I thought my investment expenses would run to 0.75% per annum. Now ‘way back then’ Vanguard in the UK didn't exist but even so in 2015 they were down to 0.27%. I also I thought my investments could achieve a real annualised 4.3% after expenses over the long term. So far I've only achieved 3.4%.
I thought that in Early Retirement a safe withdrawal rate would be the 4% Rule – 4% of my wealth on retirement day increasing with inflation annually. Today I think 2.5% is more appropriate. That is a big error. For a person wanting to FIRE on £20,000 it represents an extra £300,000 of wealth that needs to be accrued which is a big chunk of change.
I thought that the UK would be home and that I would need £28,000 of earnings per annum to live well in FIRE. Today I think I’ll need closer to EUR25,000 and we’re now 99.9% Continental Europe bound.
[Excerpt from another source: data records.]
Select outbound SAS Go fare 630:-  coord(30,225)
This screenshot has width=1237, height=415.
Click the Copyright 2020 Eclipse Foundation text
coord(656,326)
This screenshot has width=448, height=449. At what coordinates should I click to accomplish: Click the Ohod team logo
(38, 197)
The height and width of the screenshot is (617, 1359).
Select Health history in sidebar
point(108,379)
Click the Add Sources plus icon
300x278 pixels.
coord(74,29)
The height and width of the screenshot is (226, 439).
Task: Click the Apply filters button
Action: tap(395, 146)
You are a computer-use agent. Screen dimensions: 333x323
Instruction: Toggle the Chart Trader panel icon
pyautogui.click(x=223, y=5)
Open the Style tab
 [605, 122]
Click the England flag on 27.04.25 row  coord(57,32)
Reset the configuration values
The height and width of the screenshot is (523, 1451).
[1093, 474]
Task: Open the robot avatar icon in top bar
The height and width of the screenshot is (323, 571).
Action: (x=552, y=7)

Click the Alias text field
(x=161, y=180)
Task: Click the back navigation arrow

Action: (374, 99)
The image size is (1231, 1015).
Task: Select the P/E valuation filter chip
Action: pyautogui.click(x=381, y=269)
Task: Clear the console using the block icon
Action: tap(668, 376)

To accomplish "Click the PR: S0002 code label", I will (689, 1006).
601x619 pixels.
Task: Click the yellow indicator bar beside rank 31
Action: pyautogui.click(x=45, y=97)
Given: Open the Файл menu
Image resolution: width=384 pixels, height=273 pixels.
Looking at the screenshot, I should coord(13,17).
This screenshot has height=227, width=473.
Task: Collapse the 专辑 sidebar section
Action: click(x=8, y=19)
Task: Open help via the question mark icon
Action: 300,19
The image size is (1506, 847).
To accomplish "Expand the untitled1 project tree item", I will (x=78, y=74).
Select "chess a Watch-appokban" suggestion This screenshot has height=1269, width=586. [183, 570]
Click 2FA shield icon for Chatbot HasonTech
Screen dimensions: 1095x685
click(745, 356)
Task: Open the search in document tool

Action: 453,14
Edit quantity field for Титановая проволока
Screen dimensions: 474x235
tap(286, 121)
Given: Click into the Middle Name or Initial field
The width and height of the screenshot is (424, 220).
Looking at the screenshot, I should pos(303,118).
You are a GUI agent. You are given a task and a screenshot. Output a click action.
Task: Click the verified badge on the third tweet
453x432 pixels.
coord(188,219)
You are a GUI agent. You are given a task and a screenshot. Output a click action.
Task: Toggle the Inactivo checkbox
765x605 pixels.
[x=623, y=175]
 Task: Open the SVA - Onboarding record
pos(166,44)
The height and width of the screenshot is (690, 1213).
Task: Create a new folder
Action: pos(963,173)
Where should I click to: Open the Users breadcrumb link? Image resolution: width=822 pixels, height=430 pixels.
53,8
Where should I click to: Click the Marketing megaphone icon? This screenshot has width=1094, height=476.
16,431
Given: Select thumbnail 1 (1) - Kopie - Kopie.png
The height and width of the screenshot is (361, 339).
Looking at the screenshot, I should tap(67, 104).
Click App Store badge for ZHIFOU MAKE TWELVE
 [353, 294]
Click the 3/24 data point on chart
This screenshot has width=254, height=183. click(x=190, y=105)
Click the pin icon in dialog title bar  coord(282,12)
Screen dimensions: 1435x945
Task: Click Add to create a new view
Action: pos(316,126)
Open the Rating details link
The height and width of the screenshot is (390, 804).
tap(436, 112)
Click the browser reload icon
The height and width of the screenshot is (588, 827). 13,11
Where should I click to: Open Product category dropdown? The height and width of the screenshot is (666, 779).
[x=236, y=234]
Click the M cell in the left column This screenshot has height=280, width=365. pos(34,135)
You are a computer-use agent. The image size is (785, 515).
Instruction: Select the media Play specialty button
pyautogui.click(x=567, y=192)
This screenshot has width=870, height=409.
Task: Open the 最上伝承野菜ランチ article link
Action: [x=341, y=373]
Crashing all those numbers above together plus putting some home considerations into the mix made me think I’d need a little over £700,000 to FIRE which included some mortgage payments. Today I think I’ll need £1,000,000 which includes paying cash for a home early into FIRE.
The Excel model had me retiring at age 50. With a fair wind today I think I can FIRE at 44. That is a big difference.
In this blog (for now) I stay very close to just the personal finance side of the FIRE equation. I hoped by doing so I might be able to take the emotion out of it, show what’s possible if you stay at it, show there is a different way than that rammed down our throats every day and if successful it would result in a healthy readership of ‘like minded’ individuals who would adapt some of the techniques and bring new ones to the table. If I average the last 10 posts that is 1,877 of you. With the below chart being the end result of what I blog about, which is a far better result than I ever planned back in 2007, I made an error somewhere.
Personally, as I write this I'm floating on cloud nine. Financial pressures are just disappearing as each day passes which is enabling nearly 100% focus on the important stuff in life and the world is about to become my oyster. Yet at the same time we represent just 0.003% of the UK population (and we’re not all from the UK). All of the mathematical errors above I now understand but this one I don’t. Maybe I'm just the wrong one to spread the message.
Click to enlarge, RIT’s progress to FIRE
Looking back I made a lot of errors in those early 2007 days. With so many errors did I actually get anything right I hear you ask? Given I’m less than a year from FIRE as I write this post I think I had one thing very right. I started.
As always DYOR.
Maybe you need to do a post on your general views an attitudes to life. How you deal with certain situations etc. How they have changed from the 2007 self to your (almost) fire self.ReplyDelete
The finance side and approach makes a lot of sense, but increasing your earnings can be the really hard part. And that can be a factor of your approach to life.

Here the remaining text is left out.